But while Marchionne believes a new Dino shouldn’t rank high on the list of priorities, other people within the company disagree as they think it would be beneficial for the prancing horse. Ferrari insiders have said such a model would carry a starting price of approximately €150,000 in homeland Italy, which would make it roughly 20% cheaper than the aforementioned California T.

A final decision regarding the possibility of bringing back the Dino will be announced in the first quarter of 2018 when Ferrari will organize an investor day to talk about its next five-year plan. During the same event, it might decide to speak more about that highly debated “utility vehicle,” which Marchionne has already said it “will probably happen.”
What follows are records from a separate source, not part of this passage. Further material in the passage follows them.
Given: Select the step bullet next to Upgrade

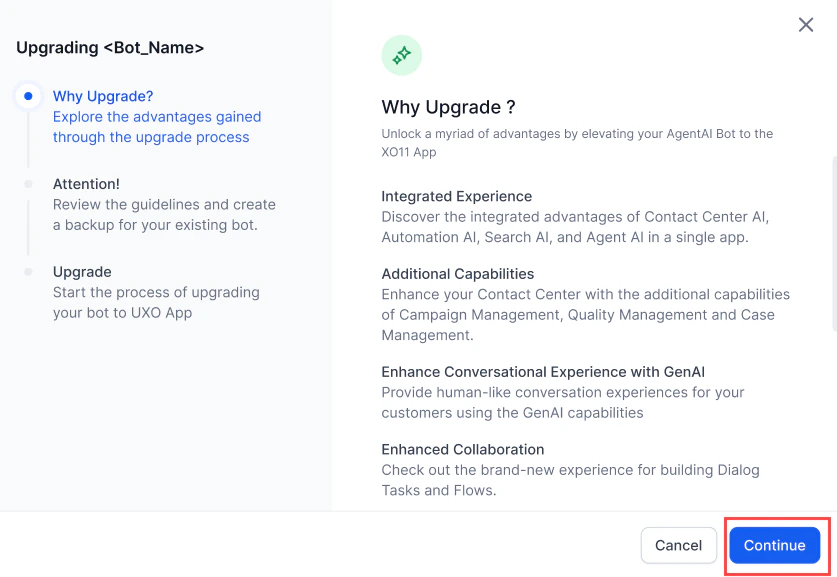Looking at the screenshot, I should (x=28, y=271).
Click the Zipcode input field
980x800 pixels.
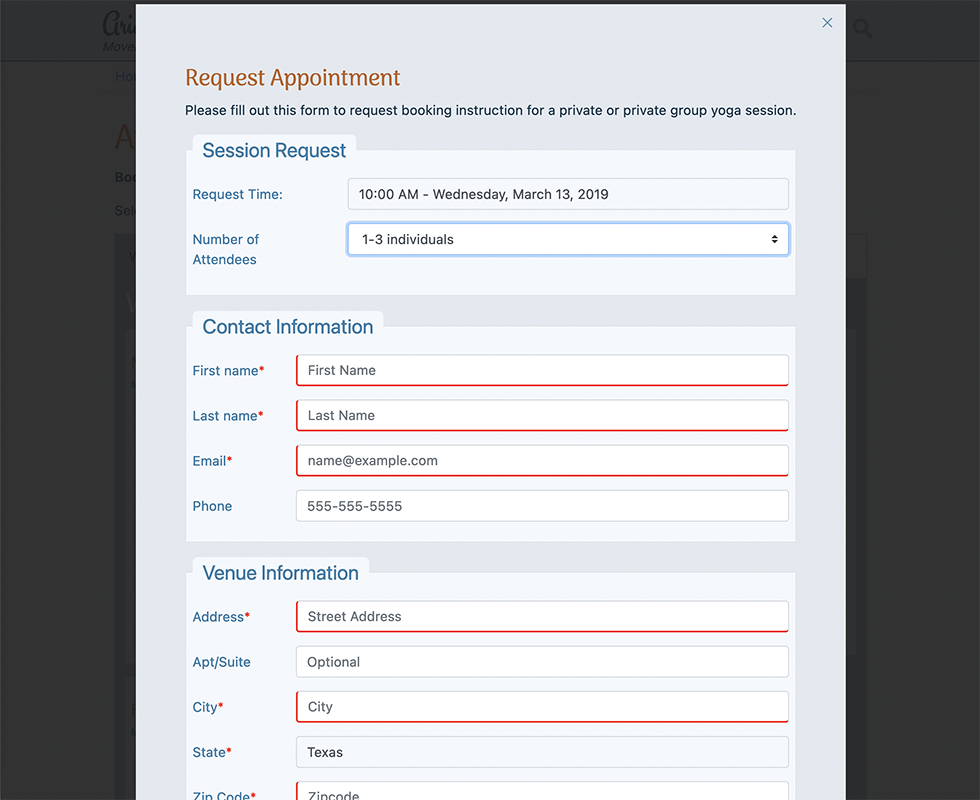coord(542,792)
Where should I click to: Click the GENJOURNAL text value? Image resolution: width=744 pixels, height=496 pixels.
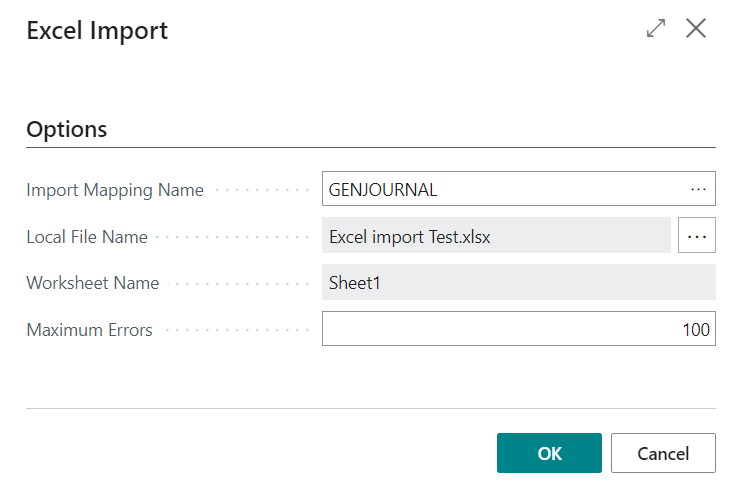(x=383, y=190)
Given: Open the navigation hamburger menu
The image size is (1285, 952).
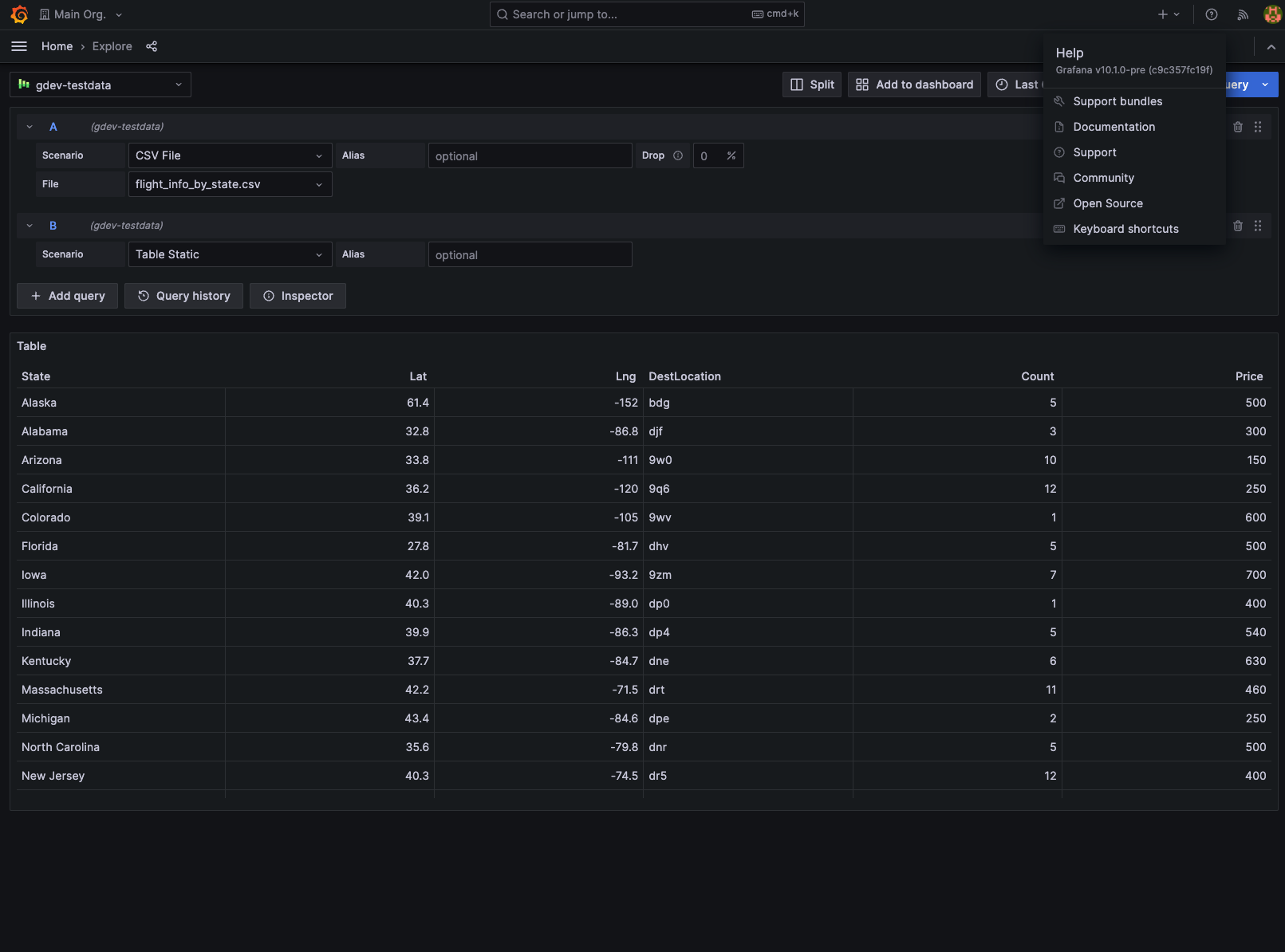Looking at the screenshot, I should point(18,45).
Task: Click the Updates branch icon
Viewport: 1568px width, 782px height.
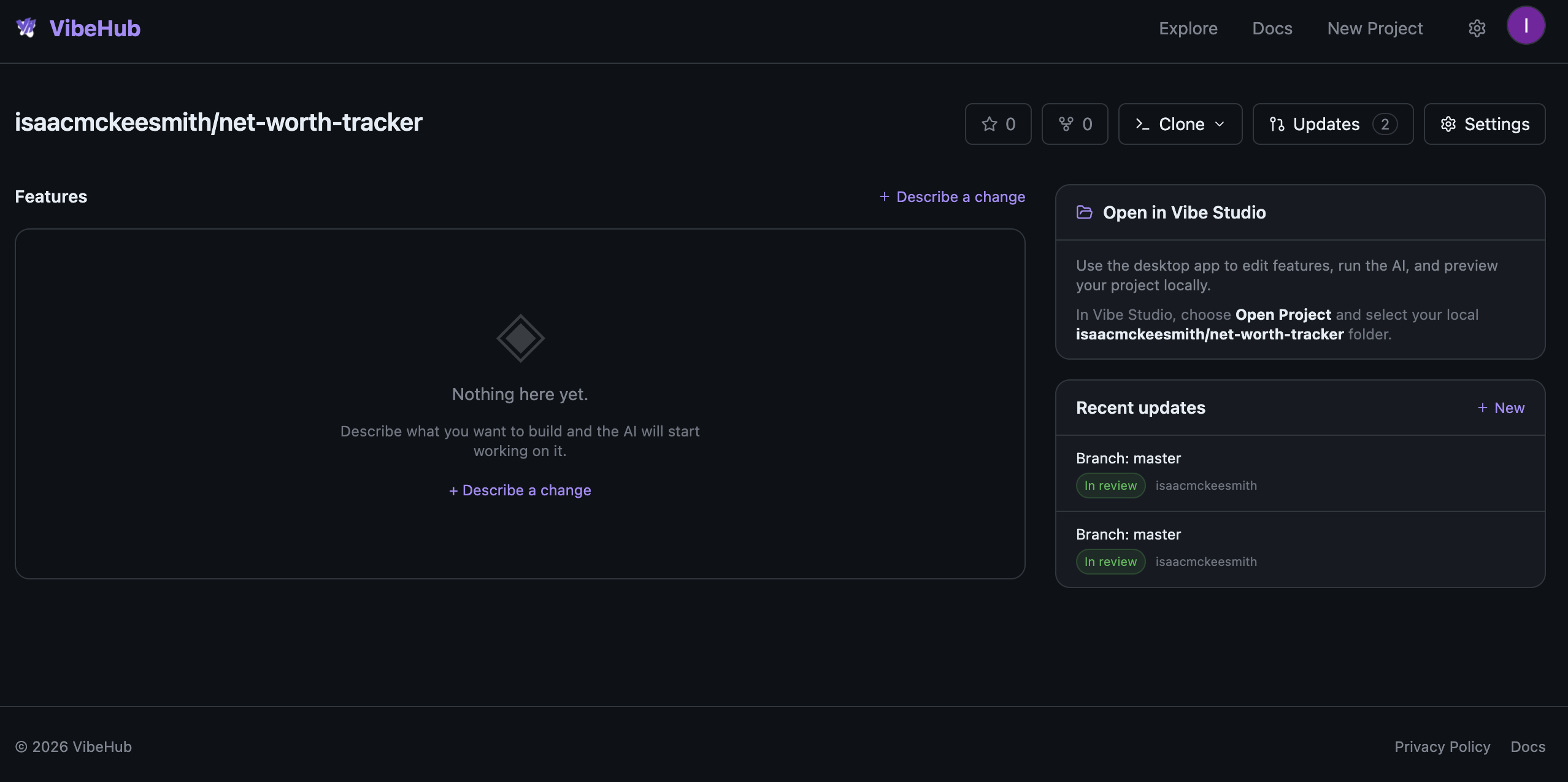Action: pos(1277,123)
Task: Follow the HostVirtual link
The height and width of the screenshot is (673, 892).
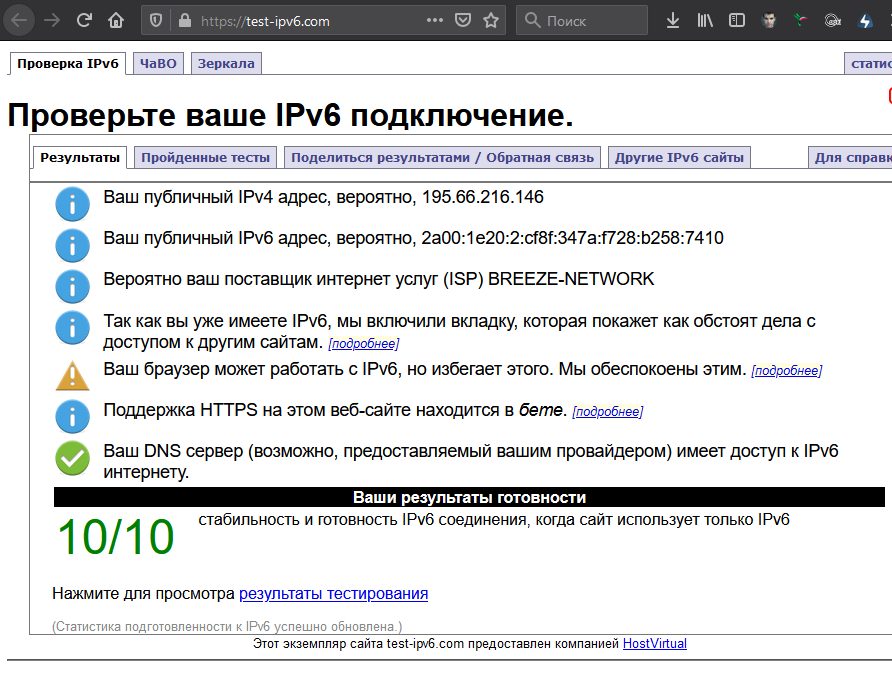Action: click(x=654, y=644)
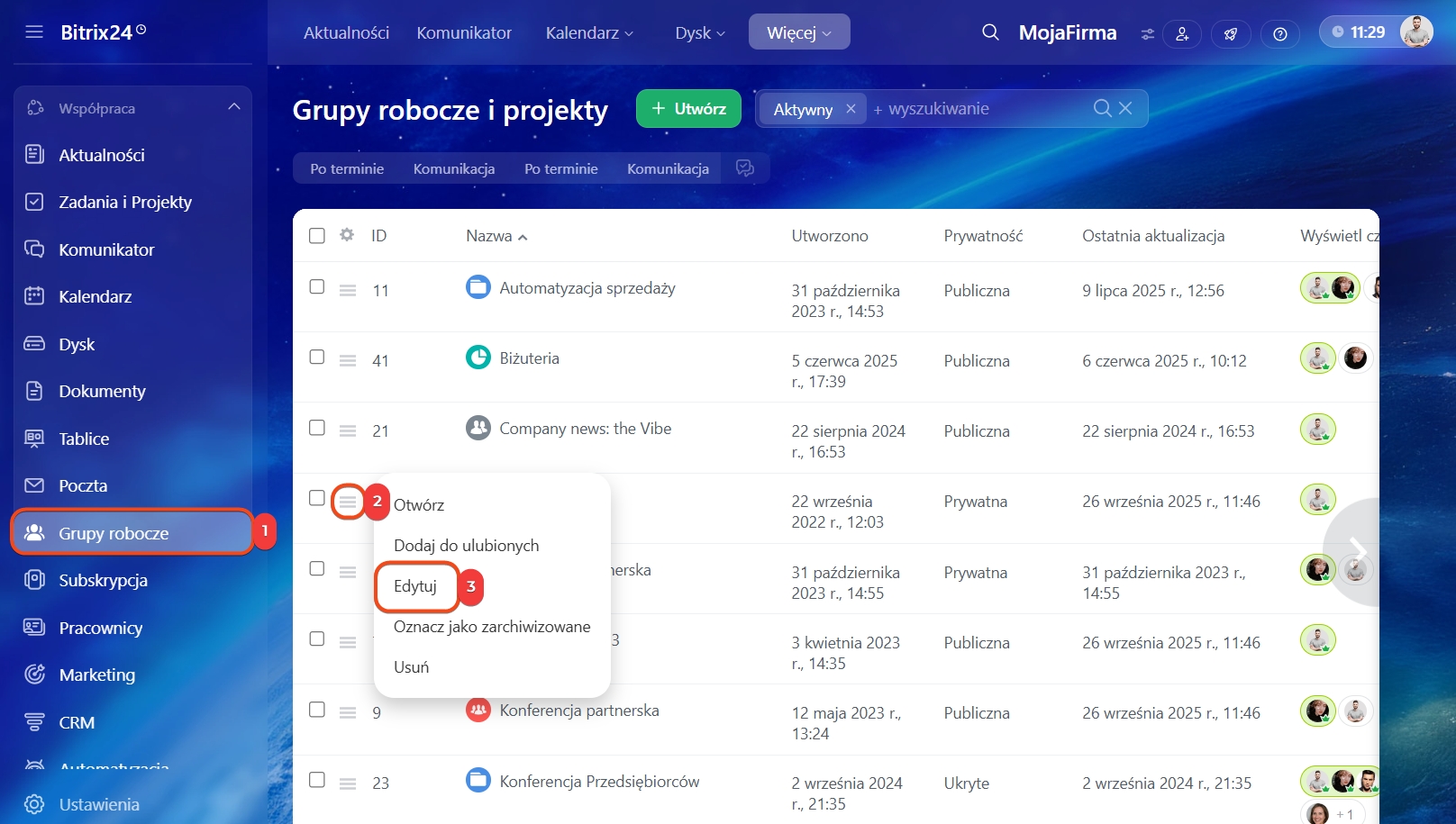Click the rocket icon in the header
This screenshot has width=1456, height=824.
1230,34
It’s interesting that while an SUV (or whatever Ferrari likes to call it) is generally seen as a good idea at the company’s HQ, a new Dino is not. We will have to wait and see whether the V6-powered machine will be revived for the 21th century, but with SUVs being veritable cash cows nowadays, there are probably bigger fish to fry right now.

Even Rolls-Royce will soon have an SUV to call its own, so anything is possible. Lamborghini is just about to take the wraps off the Urus while Bentley and Maserati already have their high-riding offerings. Contrasting the ongoing trend in the automotive industry is McLaren as the Woking-based marque has said it won’t go down the SUV road.